_What is needed:_
Determine how many lines below hold the string "Shield". Reply with the number alone.

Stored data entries
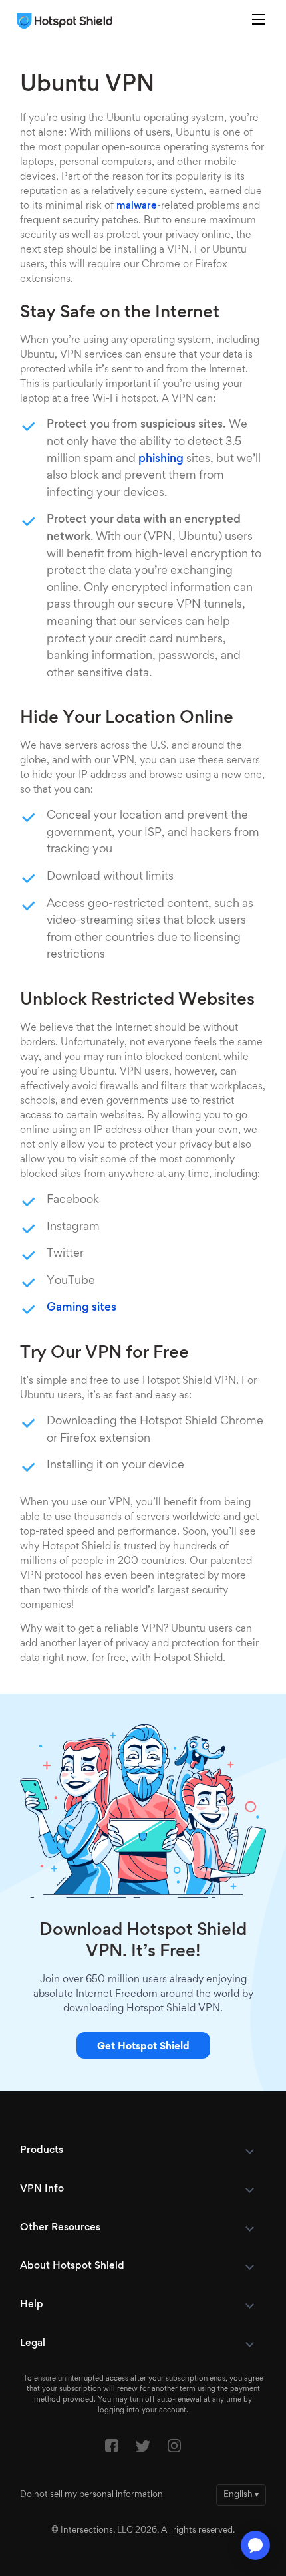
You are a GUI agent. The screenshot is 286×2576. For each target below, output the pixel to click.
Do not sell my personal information (91, 2495)
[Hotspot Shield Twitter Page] (143, 2449)
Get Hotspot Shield (143, 2046)
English (241, 2495)
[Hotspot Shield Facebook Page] (111, 2449)
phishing (161, 459)
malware (136, 206)
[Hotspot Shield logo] (68, 21)
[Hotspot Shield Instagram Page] (174, 2449)
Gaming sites (81, 1308)
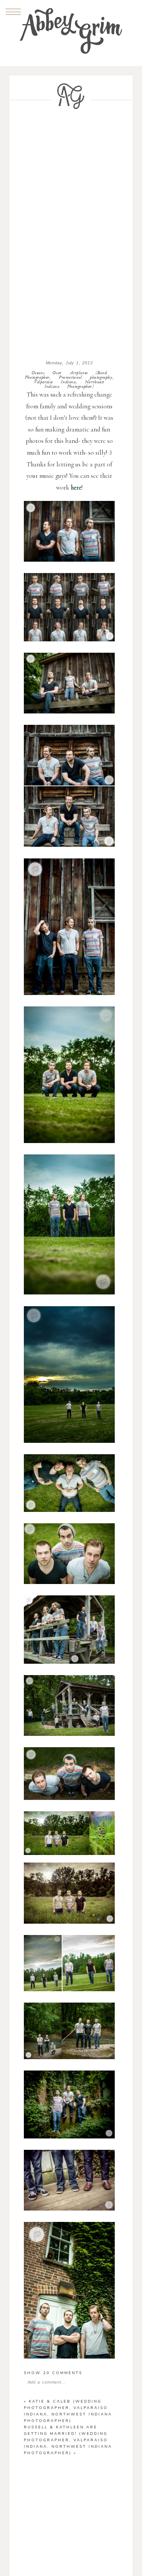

_Expected output:_
5